Car plus qu'une simple comédie teen, Ferris Bueller's Day Off est d'abord un film sur la dépression, puis sur le poids du regard parental, sur l'amitié et la fin d'une époque. Et ce n'est pas le personnage de Ferris qui évoque le mieux cela, mais celui de Cameron, son ami qui, comme d'habitude, est entraîné dans les frasques du jeune au cardigan panthère. Celui-ci, réellement malade en début de film, abandonné émotionnellement par ses parents, seul et fermé, a tout du dépressif. Le film, c'est son parcours pour sortir de ce mal-être, de cette folie douce, plus que n'importe quoi d'important concernant le personnage du titre. Une théorie va jusqu'à affirmer que Ferris est une manifestation de l'esprit de Cameron, à la manière de *spoiler* Tyler Durden dans Fight Club.
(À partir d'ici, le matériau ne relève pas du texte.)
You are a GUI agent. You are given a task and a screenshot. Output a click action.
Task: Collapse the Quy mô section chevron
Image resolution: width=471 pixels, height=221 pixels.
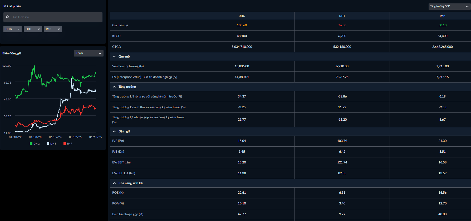click(114, 56)
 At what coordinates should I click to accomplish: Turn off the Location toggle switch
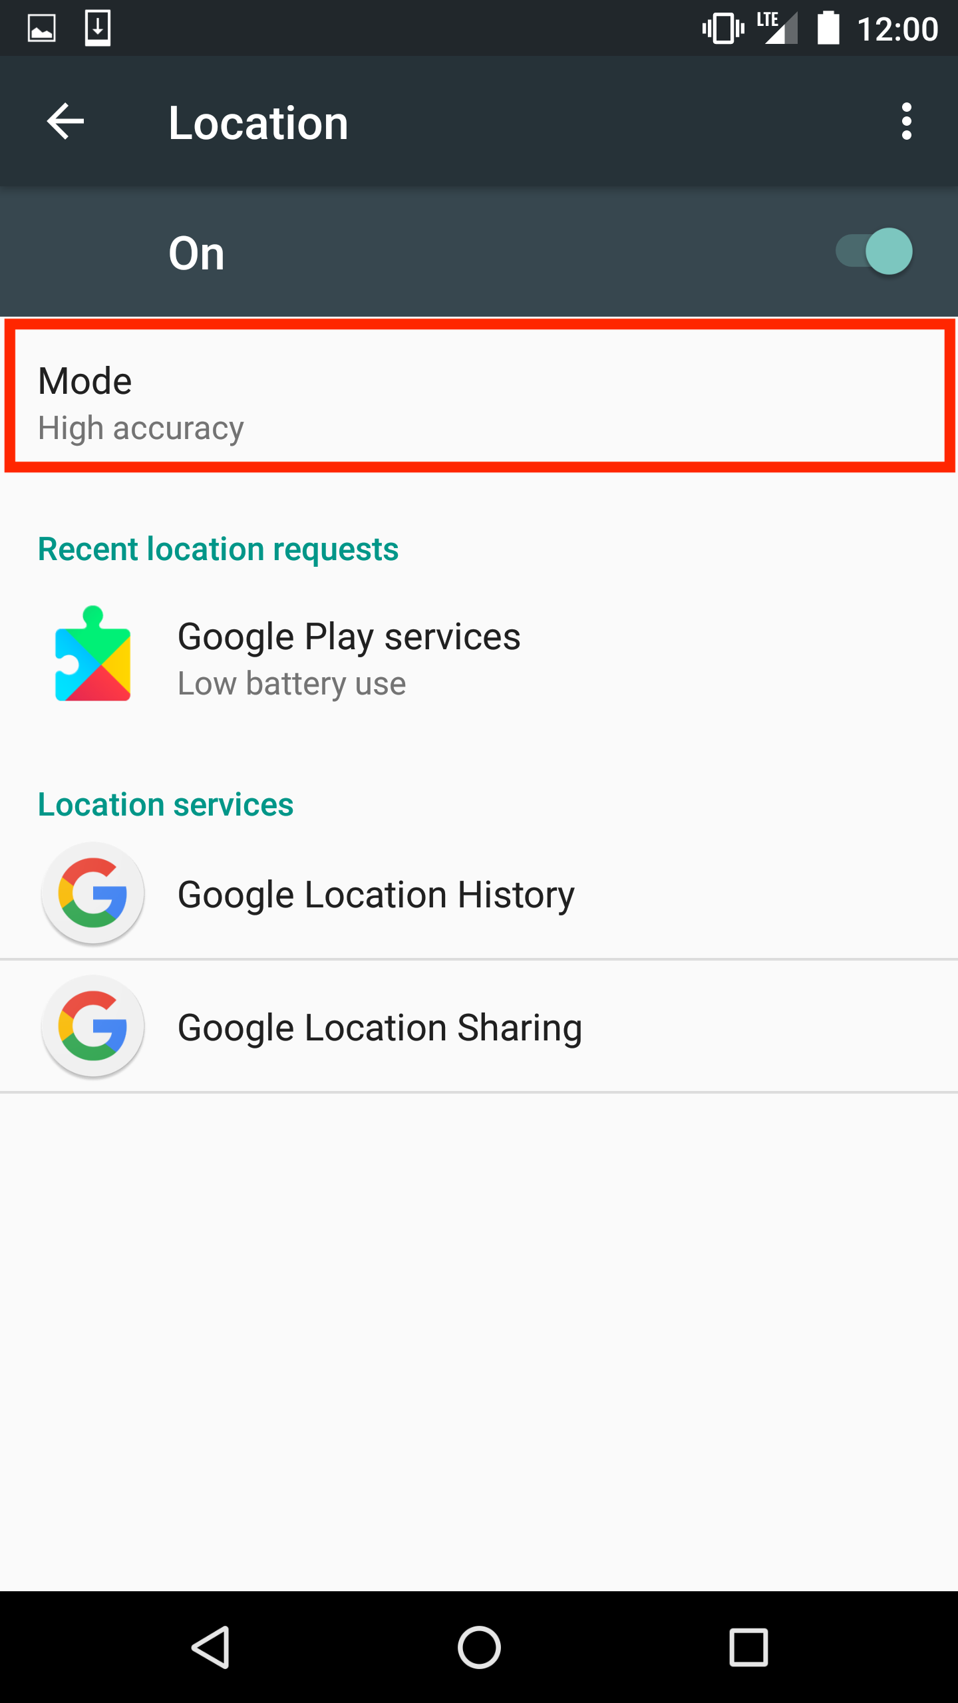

Et en effet, les aventures de Ferris, Cameron et Sloane (l'amoureuse de Ferris) semblent trop fantasmagoriques, coûteuses pour des lycéens et trop nombreuses pour se dérouler le temps d'une courte journée scolaire. Aussi, le parallèle entre les deux en début de film (l'un est malade, l'autre fait semblant de l'être), ainsi que les parents irréprochables de Ferris, semblent être un fantasme de ce qu'aimerait Cameron. Il ira jusqu'à dire lors d'une discussion avec Sloane – cette fille trop parfaite pour être réelle, rappelant un peu la création de Weird Science ? – que pour Ferris, tout est possible, tandis que lui n'ose rien faire de cette vie. La morale – et ultime réplique du film – est en effet révélatrice d'où veut en venir Hughes : « Life moves pretty fast. If you don't stop and look around once in a while, you could miss it. » (La vie passe vite. Si tu ne t'arrêtes pas de temps en temps et regarde un peu ce qu'il se passe, tu pourrais la rater.) Donc, c'est simple : séchez l'école ou le travail, parce que ça pourrait être aussi cool que La Folle Journée de Ferris Bueller.
Et n'oubliez pas de rester jusqu'au bout du générique, bien évidemment.